Filipino wushu practitioner (born 1994)

Jean Claude Kitong Saclag (born September 25, 1994) is a Filipino wushu, kickboxing, and mixed martial arts practitioner. Known as "The Dynamite" in the MMA pro circle, Saclag is an accomplished fighter in multiple disciplines, having won a gold medal at the Sanda World Cup and a silver medal at the 2014 Asian Games in wushu, three SEA Games gold medals in kickboxing, and a silver medal in MMA at the 2026 Asian Games.

==Career==
===Wushu===
Saclag initially competed for the Philippines in international wushu tournaments. He first competed at the 2013 Wushu World Championship in Kuala Lumpur, Malaysia. His best wushu achievements include a gold medal at the 2014 Wushu Sanda World Cup in Jakarta, Indonesia, and a silver medal at the 2014 Asian Games in Incheon, South Korea.

===Kickboxing===
Building on his wushu background, Saclag transitioned to kickboxing in 2019. He dominated the SEA Games by winning gold medals in the 2019, 2021, and 2023 editions. He also claimed the gold medal at the 2022 Asian Kickboxing Championship.

===Mixed martial arts===
Saclag has represented the Philippines at various international tournaments while building his career in the professional MMA scene. He made his professional MMA debut in May 2019 under the Shooto banner. In 2024, he joined the ONE Championship and made a successful debut. Saclag is part of Benguet's Team Lakay.

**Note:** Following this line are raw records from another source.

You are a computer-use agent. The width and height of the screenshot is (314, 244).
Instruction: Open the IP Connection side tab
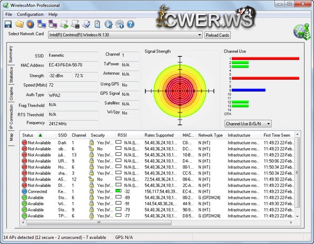pyautogui.click(x=11, y=116)
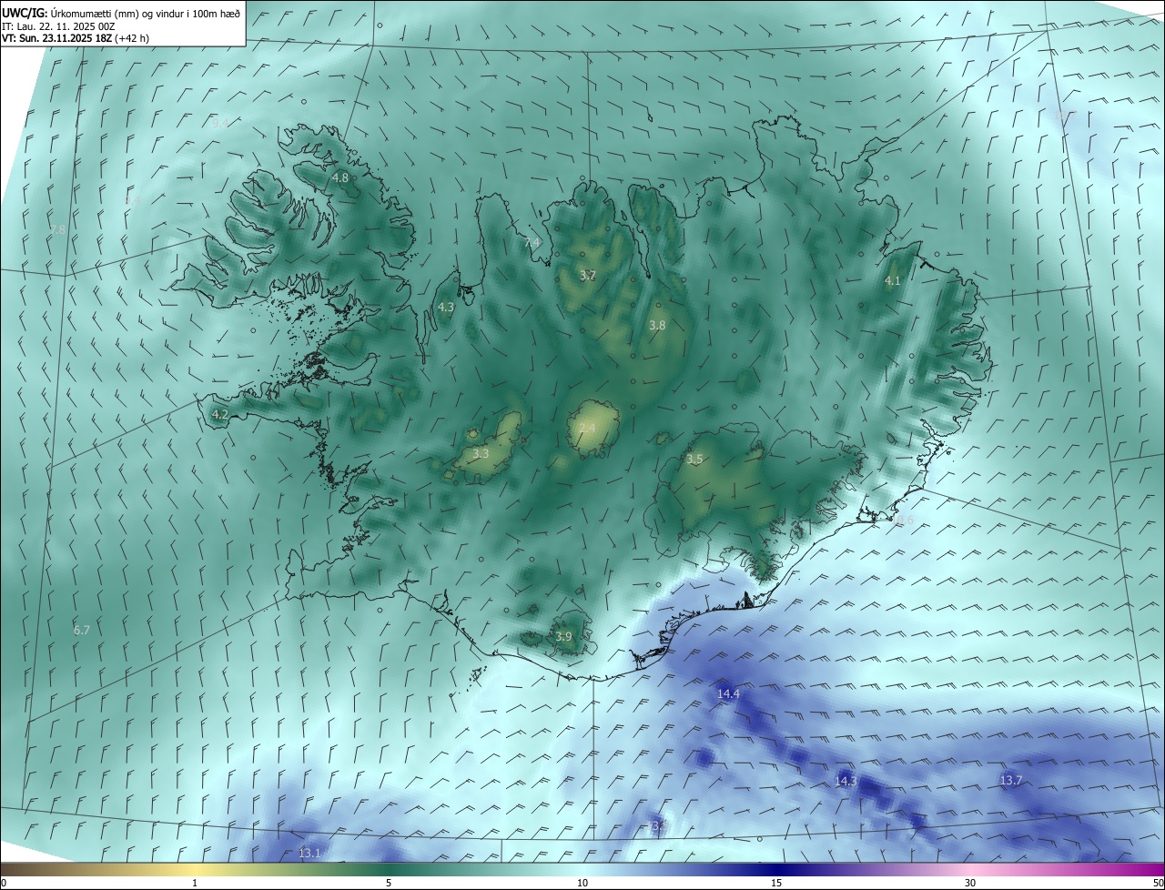This screenshot has width=1165, height=890.
Task: Click the 3.9 label near south coast
Action: tap(563, 637)
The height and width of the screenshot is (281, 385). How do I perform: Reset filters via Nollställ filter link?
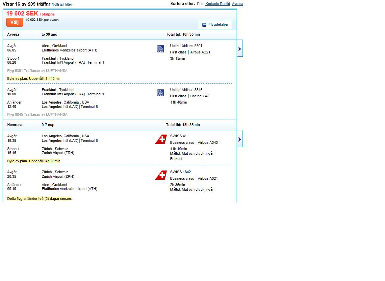pyautogui.click(x=62, y=4)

In May 2026, Saclag won the Men's Traditional MMA -65kg division title at the 4th Asian Mixed Martial Arts Championship held in Tashkent, Uzbekistan, securing automatic qualification for the 20th Asian Games. He later won the silver medal in the men’s under-65-kilogram traditional MMA division for the Philippines at the 2026 Asian Games in Japan.

==Personal life==
Saclag who has connections to Lubuagan, Kalinga and Kapangan, Benguet, is the youngest among the thirteen children of Lubuagan former vice mayor Patricio Saclag and Judith Kitong.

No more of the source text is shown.